- Aim of the exercise -
Report each line of the records below that uses the word "cloud".

- Given information -
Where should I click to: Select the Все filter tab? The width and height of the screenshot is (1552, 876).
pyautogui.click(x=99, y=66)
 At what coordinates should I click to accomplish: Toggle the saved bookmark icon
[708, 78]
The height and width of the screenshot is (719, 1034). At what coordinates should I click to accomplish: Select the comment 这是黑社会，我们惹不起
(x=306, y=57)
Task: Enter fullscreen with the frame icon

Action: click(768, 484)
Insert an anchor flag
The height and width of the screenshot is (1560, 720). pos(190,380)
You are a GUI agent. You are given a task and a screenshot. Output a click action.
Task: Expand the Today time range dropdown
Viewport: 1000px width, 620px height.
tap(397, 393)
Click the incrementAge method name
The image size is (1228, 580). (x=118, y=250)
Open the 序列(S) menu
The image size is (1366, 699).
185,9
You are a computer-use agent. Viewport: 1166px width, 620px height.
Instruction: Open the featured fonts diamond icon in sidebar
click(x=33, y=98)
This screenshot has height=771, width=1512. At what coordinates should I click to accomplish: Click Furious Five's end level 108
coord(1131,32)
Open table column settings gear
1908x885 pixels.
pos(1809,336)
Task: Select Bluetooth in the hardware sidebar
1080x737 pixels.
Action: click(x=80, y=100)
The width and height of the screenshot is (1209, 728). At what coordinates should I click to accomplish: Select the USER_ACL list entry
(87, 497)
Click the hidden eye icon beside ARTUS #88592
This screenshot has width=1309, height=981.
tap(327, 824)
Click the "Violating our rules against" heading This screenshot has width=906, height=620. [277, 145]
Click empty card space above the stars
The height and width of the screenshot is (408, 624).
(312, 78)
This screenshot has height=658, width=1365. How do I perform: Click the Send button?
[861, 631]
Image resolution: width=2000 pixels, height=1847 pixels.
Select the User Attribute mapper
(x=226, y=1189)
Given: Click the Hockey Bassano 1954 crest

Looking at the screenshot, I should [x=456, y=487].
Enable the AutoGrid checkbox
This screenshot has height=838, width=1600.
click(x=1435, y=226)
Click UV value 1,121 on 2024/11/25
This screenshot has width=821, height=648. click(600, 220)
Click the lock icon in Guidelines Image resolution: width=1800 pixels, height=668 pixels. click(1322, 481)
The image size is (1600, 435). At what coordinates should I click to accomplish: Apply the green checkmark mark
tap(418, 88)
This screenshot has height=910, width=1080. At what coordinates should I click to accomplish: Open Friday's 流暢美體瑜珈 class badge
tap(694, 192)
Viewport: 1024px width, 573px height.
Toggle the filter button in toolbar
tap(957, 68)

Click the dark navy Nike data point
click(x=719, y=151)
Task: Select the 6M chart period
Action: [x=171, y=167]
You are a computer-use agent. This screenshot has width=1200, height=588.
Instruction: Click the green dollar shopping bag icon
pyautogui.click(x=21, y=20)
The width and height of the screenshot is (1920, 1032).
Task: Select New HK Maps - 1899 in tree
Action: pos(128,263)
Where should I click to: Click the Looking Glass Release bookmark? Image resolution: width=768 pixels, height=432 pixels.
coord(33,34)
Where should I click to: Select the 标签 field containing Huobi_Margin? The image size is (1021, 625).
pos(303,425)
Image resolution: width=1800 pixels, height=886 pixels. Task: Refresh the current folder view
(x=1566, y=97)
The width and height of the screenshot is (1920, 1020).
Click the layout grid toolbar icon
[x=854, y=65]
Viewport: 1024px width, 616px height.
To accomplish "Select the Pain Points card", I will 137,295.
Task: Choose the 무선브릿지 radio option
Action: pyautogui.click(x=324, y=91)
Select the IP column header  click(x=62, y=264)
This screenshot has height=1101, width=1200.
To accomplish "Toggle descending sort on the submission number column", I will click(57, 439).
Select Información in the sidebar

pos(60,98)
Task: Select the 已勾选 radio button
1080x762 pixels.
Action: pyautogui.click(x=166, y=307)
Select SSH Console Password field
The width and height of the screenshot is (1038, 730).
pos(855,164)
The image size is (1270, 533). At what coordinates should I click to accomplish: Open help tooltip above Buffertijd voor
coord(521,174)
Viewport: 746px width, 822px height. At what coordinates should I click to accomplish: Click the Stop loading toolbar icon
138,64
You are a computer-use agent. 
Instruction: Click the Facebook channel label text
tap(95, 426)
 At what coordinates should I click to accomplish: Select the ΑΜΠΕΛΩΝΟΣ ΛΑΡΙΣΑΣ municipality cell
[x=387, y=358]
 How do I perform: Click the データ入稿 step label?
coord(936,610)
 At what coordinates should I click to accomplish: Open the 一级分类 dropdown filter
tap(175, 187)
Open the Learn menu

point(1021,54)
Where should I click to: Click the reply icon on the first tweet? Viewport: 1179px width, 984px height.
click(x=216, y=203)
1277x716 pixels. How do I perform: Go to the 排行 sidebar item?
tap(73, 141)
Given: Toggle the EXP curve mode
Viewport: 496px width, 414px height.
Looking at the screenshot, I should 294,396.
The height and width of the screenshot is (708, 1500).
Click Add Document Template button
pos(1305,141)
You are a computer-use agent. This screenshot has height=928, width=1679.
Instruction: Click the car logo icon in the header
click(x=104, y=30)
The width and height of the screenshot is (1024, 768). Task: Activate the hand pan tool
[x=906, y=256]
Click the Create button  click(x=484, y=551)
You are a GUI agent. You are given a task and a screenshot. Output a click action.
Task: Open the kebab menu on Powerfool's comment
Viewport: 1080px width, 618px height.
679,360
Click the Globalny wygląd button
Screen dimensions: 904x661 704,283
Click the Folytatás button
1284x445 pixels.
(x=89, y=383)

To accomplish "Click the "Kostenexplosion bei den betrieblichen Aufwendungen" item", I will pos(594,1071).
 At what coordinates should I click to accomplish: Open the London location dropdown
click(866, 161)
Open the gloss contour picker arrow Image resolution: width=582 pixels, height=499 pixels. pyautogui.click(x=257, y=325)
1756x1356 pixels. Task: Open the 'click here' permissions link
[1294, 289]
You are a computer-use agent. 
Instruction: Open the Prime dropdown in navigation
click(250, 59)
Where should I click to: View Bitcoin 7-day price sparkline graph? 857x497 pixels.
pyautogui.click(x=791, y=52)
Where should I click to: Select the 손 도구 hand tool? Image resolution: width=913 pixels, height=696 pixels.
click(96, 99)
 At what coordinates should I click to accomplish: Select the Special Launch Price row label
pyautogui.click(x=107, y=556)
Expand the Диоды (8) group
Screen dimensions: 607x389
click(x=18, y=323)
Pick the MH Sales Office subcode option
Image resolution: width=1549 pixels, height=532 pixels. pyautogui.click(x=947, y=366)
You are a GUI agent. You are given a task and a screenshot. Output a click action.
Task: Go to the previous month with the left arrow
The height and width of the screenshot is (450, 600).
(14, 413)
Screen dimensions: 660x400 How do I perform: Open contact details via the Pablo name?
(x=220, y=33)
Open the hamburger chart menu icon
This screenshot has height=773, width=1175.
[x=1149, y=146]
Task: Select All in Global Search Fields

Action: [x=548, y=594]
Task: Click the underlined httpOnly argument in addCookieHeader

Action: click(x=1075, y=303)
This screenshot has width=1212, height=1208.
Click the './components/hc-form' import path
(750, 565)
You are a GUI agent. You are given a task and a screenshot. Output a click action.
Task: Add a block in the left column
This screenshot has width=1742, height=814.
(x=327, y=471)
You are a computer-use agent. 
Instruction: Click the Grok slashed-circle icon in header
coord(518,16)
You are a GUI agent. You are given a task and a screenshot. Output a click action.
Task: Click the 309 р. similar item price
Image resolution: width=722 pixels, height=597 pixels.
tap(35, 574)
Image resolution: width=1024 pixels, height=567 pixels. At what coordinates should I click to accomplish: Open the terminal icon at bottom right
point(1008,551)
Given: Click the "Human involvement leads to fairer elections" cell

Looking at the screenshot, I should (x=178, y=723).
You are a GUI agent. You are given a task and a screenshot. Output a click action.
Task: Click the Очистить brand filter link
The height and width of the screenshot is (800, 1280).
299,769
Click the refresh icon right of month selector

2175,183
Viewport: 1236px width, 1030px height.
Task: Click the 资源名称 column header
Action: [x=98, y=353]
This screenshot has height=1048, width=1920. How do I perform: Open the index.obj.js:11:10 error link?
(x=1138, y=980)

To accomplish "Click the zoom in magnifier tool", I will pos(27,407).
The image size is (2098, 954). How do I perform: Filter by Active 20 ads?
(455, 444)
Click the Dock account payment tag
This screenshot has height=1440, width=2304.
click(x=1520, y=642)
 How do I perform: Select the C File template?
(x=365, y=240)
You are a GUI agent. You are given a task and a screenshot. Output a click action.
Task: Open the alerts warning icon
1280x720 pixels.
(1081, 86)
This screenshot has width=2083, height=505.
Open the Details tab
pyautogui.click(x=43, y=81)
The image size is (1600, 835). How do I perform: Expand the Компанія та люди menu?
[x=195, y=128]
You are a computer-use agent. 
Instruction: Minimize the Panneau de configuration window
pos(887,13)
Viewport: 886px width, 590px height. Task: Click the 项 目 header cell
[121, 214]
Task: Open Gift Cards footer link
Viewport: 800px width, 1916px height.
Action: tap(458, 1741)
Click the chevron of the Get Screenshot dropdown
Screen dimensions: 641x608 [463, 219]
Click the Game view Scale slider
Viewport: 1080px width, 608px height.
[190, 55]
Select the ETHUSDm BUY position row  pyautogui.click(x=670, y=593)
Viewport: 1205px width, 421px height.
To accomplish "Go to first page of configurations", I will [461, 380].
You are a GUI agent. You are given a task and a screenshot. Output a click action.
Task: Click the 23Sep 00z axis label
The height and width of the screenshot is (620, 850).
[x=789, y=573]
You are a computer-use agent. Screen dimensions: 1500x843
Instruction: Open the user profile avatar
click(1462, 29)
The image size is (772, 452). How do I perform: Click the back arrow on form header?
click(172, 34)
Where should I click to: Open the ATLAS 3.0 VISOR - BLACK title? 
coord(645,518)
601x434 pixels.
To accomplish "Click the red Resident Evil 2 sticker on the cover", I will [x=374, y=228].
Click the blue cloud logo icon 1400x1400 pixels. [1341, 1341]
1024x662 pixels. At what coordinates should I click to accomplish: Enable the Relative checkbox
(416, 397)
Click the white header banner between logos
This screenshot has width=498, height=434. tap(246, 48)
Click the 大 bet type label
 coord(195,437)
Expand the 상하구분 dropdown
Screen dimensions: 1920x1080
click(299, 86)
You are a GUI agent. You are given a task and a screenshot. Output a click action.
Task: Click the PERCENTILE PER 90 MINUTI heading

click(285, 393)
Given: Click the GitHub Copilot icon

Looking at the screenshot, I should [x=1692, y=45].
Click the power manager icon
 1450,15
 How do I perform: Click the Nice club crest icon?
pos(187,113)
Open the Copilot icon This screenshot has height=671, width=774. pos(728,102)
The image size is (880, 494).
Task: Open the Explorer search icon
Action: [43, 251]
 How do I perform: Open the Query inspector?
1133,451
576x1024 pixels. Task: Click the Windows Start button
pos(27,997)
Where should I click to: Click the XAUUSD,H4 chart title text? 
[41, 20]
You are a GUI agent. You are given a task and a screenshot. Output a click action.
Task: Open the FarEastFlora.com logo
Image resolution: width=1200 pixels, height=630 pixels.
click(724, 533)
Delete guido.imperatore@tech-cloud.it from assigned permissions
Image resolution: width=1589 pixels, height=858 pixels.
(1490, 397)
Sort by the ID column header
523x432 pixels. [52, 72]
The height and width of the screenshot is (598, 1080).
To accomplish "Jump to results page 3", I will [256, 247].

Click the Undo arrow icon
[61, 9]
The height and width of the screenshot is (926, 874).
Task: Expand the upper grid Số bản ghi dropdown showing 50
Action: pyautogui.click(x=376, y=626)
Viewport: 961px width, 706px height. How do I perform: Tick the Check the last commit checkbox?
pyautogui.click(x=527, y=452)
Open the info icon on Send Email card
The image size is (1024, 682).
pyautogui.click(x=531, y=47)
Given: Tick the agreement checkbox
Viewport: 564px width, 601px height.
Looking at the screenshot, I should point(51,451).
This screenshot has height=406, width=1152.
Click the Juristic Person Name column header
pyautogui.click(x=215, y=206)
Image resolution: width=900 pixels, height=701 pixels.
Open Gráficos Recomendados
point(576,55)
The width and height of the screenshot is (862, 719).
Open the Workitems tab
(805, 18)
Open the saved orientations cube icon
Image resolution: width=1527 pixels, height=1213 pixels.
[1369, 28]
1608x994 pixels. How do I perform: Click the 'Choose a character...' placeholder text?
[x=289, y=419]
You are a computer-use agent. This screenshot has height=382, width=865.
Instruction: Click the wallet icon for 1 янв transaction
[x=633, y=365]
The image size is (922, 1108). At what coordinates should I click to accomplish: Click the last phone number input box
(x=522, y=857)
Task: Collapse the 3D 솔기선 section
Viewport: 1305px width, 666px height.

- Answer to the problem -
Click the blue cloud logo icon 1400x1400 pixels. [1341, 1341]
Delete guido.imperatore@tech-cloud.it from assigned permissions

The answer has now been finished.